The ANC leads the counting of votes with 55.04%. The Electoral Commission says there is evidence of fraud. The largest opposition party (DA) will ask for an audit to the results.
With 3.208.518 votes counted, 42,659 spoilt votes and 3.165.859 validated until today's 9 a.m. (8 a.m. in Lisbon) - about 30% of the constituencies - the African National Congress (ANC), the ruling party, leads the run for the National Assembly with 55.04%, followed by the DA (26%) and the EFF (Economic Freedom Fighters), of the far-left, with 8.23%.
Cyril Ramaphosa, the president of the country, is expected to be re-elected despite the blames against the ANC for the widespread wave of corruption and high unemployment rates in the country.
The Independent Electoral Commission (IEC) has raised suspicions of electoral fraud related to "multiple vote" cases in which some voters say they have voted more than once.
The biggest opposition party, the Democratic Alliance (DA), believes that the fraud will have a much larger dimension and questioned the credibility of the IEC, adding that they will request a "full audit" of the election results. "The allegations are serious.
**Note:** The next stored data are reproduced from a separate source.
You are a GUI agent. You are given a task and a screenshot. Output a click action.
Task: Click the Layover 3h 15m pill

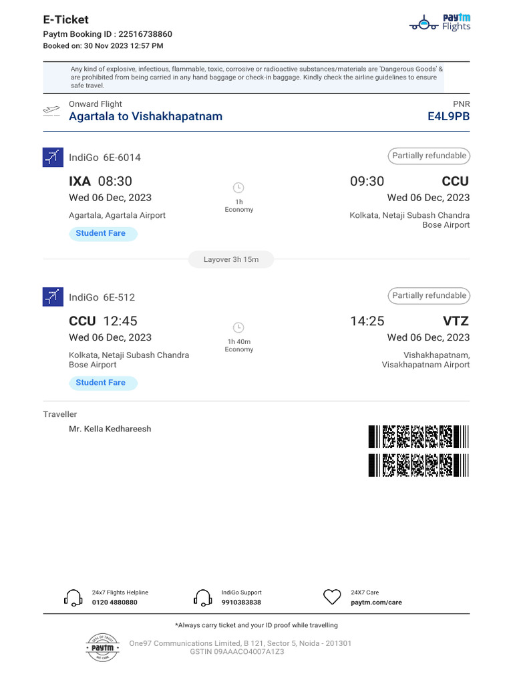(230, 259)
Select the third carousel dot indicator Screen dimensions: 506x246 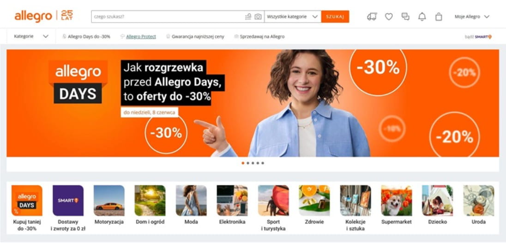(x=253, y=163)
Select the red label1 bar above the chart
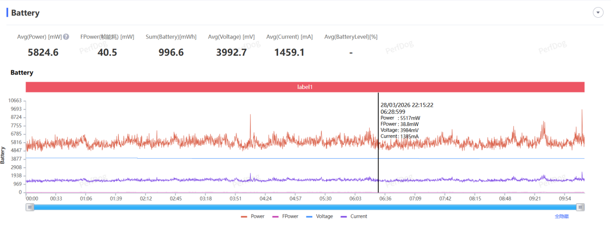The image size is (611, 236). (x=305, y=87)

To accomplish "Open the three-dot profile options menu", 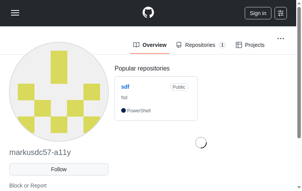I will [x=281, y=38].
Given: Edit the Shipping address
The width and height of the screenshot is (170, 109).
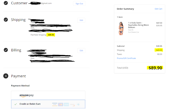Looking at the screenshot, I should click(x=81, y=20).
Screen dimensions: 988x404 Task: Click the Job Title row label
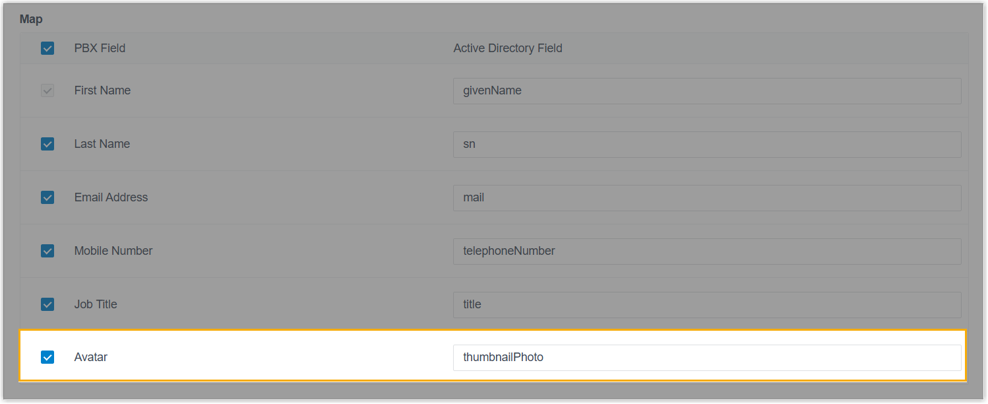96,304
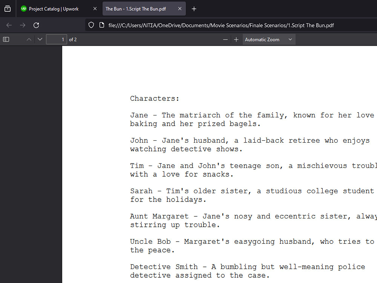Click inside the page number field
Screen dimensions: 377x283
[56, 39]
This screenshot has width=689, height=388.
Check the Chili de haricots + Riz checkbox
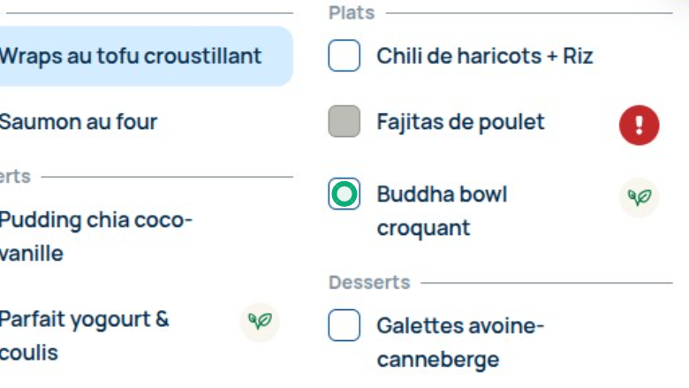pos(345,57)
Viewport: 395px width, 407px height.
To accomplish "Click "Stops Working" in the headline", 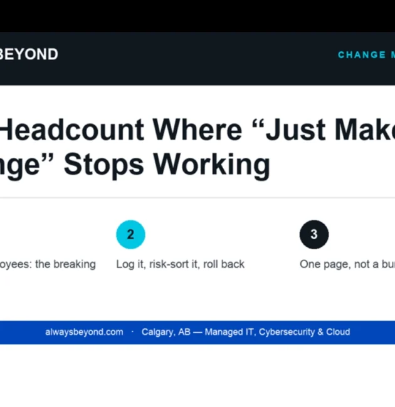I will [x=167, y=164].
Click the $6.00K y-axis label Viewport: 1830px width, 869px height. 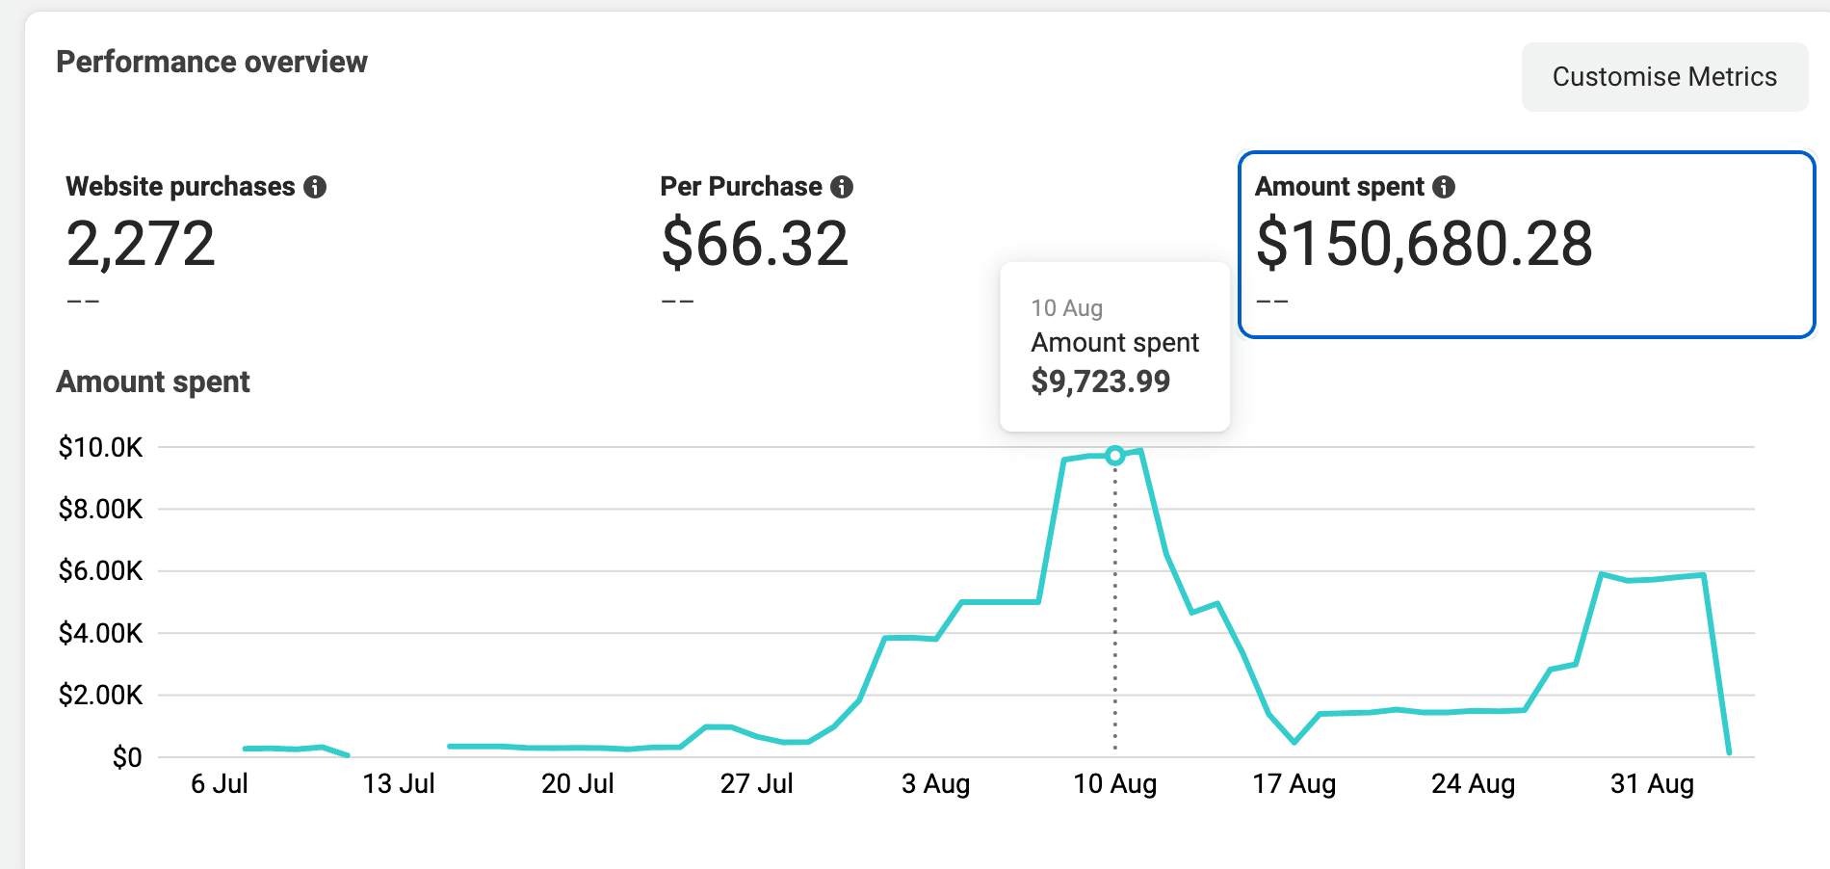click(100, 571)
In addition to the fact that we have evidence that thousands of voters voted more than once, there was a lack of ballot papers, polling stations that did not open, polling stations that closed early, and bad organization of the process in general by the IEC," said James Selfie of the DA Federal Council, in statements to the television channel ENCA.
At the provincial level, the DA leads in Johannesburg and Pretoria with 38.96%, followed by ANC (30.93%) and VF Plus (15.22%).
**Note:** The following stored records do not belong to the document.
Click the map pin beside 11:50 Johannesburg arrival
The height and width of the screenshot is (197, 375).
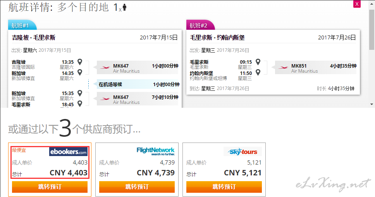tap(258, 72)
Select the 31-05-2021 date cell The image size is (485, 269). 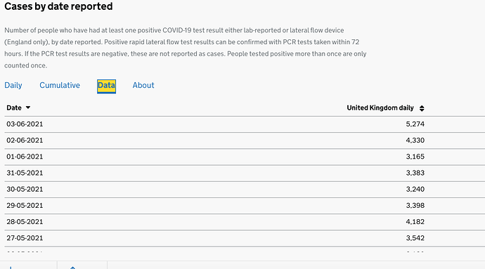pyautogui.click(x=25, y=173)
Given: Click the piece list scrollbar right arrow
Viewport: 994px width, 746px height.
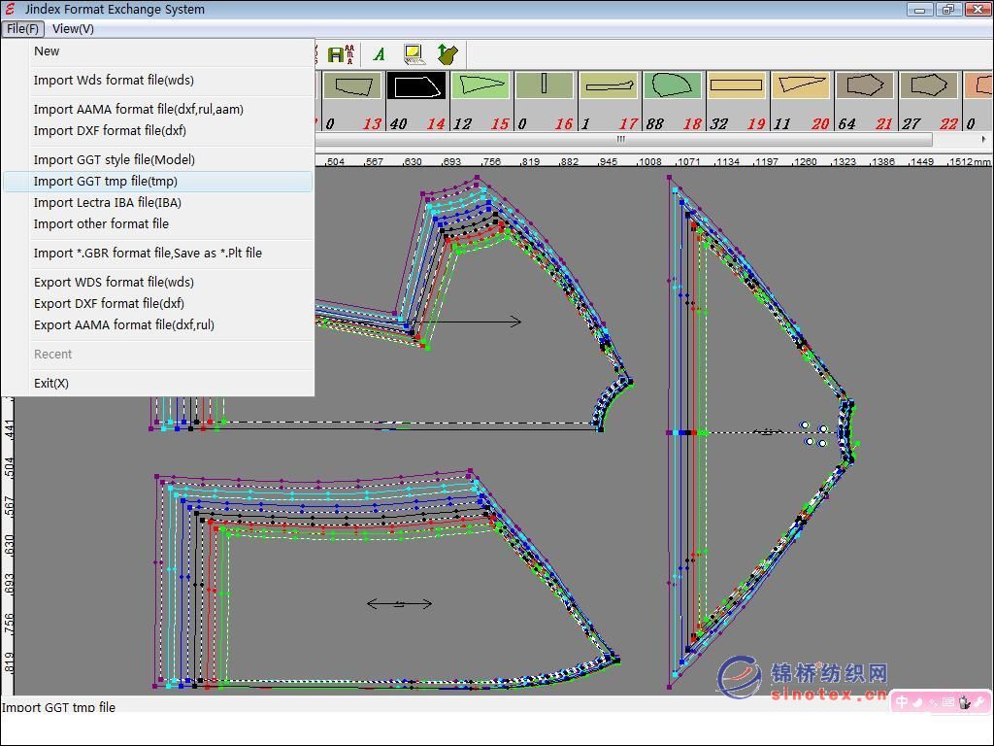Looking at the screenshot, I should click(x=984, y=140).
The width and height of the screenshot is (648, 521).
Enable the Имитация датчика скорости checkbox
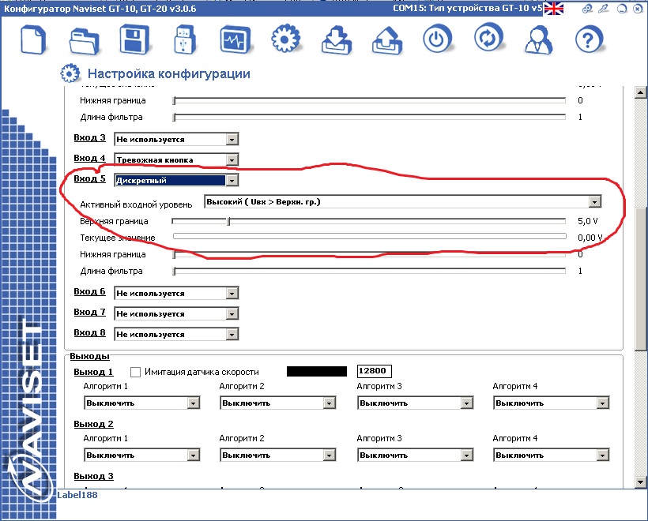(x=135, y=372)
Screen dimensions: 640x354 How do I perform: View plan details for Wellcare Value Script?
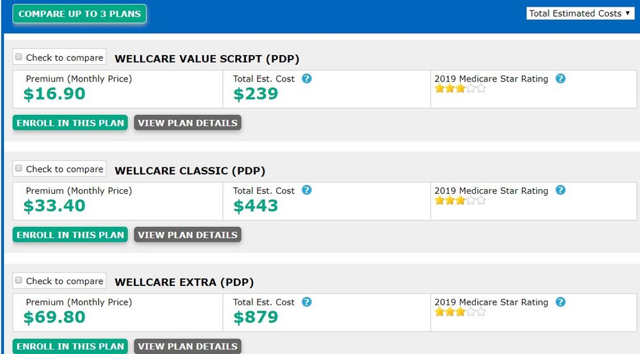188,123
The DA still leads the West Cape with 58.82%, followed by the ANC (23.86%) and the EFF (3.50%).
The electoral count began at midnight (11 p.m. in Lisbon) in the small municipality of Mzimvubu, Eastern Cape province, the birthplace of the African National Congress, where only 24 voters voted. The Eastern Cape is the home province of ANC's historic leader and South Africa's first black president, Nelson Mandela.
About 28 million voters decide for the sixth time since the end of apartheid in 1994, South Africa's political future, after a decade of weak economic growth, increased corruption in the state and racial tensions.